- **Directions**
Copy out the entries word for word, running from the line that contains "The width and height of the screenshot is (800, 450)." through the end of the entries, with both ends included.

Entries for locating text and elements:
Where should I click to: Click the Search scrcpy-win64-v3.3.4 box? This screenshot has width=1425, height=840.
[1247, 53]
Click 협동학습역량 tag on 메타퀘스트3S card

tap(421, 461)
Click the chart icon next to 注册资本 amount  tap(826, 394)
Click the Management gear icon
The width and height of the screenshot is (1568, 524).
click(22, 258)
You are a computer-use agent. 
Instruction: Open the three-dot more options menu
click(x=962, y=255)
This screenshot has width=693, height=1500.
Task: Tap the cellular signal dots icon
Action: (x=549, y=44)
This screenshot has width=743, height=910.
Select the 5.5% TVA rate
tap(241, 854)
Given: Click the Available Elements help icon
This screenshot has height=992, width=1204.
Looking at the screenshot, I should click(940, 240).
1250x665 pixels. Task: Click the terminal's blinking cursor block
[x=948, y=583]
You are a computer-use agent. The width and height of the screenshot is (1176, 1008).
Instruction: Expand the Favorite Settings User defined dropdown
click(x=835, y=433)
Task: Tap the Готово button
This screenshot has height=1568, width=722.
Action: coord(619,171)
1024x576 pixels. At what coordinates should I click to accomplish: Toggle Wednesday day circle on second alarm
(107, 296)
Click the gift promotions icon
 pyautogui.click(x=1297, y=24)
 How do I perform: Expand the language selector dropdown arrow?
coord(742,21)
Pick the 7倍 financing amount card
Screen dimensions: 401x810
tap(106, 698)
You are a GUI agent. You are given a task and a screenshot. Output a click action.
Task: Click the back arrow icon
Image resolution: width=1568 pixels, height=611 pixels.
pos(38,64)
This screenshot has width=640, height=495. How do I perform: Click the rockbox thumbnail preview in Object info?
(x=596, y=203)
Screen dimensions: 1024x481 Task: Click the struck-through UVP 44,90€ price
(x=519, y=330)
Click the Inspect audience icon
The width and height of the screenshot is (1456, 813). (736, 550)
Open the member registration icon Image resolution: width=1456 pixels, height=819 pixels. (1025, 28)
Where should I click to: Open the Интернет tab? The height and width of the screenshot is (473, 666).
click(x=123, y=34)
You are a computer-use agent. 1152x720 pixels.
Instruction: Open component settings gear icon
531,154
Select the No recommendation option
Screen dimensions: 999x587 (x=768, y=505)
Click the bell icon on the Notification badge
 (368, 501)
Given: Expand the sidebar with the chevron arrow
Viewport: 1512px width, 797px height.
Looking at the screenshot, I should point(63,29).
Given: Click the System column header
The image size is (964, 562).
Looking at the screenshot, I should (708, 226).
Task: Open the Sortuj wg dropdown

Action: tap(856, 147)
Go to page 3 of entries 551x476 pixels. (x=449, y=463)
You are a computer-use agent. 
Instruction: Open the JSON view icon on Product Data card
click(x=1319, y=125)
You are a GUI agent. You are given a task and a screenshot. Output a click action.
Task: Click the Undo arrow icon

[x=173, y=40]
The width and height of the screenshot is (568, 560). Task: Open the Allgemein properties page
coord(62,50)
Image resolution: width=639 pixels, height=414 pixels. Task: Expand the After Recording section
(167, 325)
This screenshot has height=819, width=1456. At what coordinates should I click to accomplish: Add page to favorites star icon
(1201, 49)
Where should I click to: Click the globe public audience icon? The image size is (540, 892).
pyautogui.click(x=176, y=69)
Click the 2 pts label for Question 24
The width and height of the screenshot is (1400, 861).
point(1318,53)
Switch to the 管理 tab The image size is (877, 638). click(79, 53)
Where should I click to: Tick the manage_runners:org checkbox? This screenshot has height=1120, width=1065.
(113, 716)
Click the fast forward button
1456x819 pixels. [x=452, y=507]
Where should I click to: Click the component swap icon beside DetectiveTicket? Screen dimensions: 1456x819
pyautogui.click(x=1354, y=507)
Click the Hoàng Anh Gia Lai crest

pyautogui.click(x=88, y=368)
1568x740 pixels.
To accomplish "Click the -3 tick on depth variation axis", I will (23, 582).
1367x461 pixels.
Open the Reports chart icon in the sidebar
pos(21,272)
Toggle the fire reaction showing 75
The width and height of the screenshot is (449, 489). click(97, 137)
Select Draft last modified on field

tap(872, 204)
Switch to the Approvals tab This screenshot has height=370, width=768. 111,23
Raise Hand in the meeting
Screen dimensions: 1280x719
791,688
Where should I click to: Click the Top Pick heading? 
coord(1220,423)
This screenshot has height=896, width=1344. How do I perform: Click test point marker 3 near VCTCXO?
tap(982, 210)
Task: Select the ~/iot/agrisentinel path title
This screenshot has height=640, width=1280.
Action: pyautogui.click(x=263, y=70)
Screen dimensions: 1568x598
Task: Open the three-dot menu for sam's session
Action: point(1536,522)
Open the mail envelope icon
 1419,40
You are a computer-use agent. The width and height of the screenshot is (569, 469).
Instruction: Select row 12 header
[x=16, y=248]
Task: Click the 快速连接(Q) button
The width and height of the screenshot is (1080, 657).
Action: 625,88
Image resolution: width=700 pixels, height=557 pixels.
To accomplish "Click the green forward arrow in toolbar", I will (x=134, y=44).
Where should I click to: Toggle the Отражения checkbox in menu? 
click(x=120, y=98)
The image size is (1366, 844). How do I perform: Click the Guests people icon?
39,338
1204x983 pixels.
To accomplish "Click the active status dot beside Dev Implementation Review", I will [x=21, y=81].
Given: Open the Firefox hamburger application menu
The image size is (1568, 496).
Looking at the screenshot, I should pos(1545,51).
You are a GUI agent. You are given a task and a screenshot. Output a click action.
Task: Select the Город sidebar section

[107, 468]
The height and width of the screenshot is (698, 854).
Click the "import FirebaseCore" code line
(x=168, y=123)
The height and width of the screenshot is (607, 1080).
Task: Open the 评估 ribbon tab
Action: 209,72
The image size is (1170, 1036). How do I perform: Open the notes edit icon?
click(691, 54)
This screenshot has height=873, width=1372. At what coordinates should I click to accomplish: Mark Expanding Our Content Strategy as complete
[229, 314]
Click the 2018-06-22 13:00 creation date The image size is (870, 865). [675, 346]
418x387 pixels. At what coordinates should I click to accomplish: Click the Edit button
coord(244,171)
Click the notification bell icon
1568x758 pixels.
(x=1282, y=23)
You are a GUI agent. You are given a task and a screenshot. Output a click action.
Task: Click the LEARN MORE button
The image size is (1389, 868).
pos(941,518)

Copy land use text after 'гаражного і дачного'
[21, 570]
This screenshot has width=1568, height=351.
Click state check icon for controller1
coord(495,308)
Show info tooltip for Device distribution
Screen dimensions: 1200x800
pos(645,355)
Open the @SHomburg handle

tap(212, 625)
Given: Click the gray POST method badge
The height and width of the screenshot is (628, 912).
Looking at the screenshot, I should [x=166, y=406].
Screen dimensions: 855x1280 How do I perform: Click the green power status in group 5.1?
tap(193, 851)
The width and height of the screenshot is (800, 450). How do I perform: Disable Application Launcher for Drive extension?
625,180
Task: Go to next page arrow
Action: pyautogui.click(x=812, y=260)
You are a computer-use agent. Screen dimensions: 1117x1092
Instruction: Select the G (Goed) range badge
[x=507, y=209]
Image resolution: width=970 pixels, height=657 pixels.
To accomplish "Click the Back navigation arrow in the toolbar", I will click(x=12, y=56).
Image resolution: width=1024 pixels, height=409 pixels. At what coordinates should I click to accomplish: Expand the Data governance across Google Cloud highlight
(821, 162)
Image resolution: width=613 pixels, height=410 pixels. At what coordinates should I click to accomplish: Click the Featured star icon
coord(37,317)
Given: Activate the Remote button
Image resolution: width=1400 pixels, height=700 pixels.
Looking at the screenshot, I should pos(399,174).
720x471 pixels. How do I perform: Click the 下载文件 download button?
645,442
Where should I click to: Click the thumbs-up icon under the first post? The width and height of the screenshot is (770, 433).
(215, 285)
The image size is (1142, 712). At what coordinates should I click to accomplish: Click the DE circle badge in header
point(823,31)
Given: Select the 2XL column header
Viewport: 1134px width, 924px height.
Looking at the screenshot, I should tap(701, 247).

- **Solution for this exercise**
The width and height of the screenshot is (800, 450). How do I perform: Disable Application Launcher for Drive extension?
625,180
Task: Go to next page arrow
Action: pyautogui.click(x=812, y=260)
You are a computer-use agent. Screen dimensions: 1117x1092
Instruction: Select the G (Goed) range badge
[x=507, y=209]
Image resolution: width=970 pixels, height=657 pixels.
To accomplish "Click the Back navigation arrow in the toolbar", I will click(x=12, y=56).
Image resolution: width=1024 pixels, height=409 pixels. At what coordinates should I click to accomplish: Expand the Data governance across Google Cloud highlight
(821, 162)
Image resolution: width=613 pixels, height=410 pixels. At what coordinates should I click to accomplish: Click the Featured star icon
coord(37,317)
Given: Activate the Remote button
Image resolution: width=1400 pixels, height=700 pixels.
Looking at the screenshot, I should pos(399,174).
720x471 pixels. How do I perform: Click the 下载文件 download button?
645,442
Where should I click to: Click the thumbs-up icon under the first post? The width and height of the screenshot is (770, 433).
(215, 285)
The image size is (1142, 712). At what coordinates should I click to accomplish: Click the DE circle badge in header
point(823,31)
Given: Select the 2XL column header
Viewport: 1134px width, 924px height.
Looking at the screenshot, I should tap(701, 247).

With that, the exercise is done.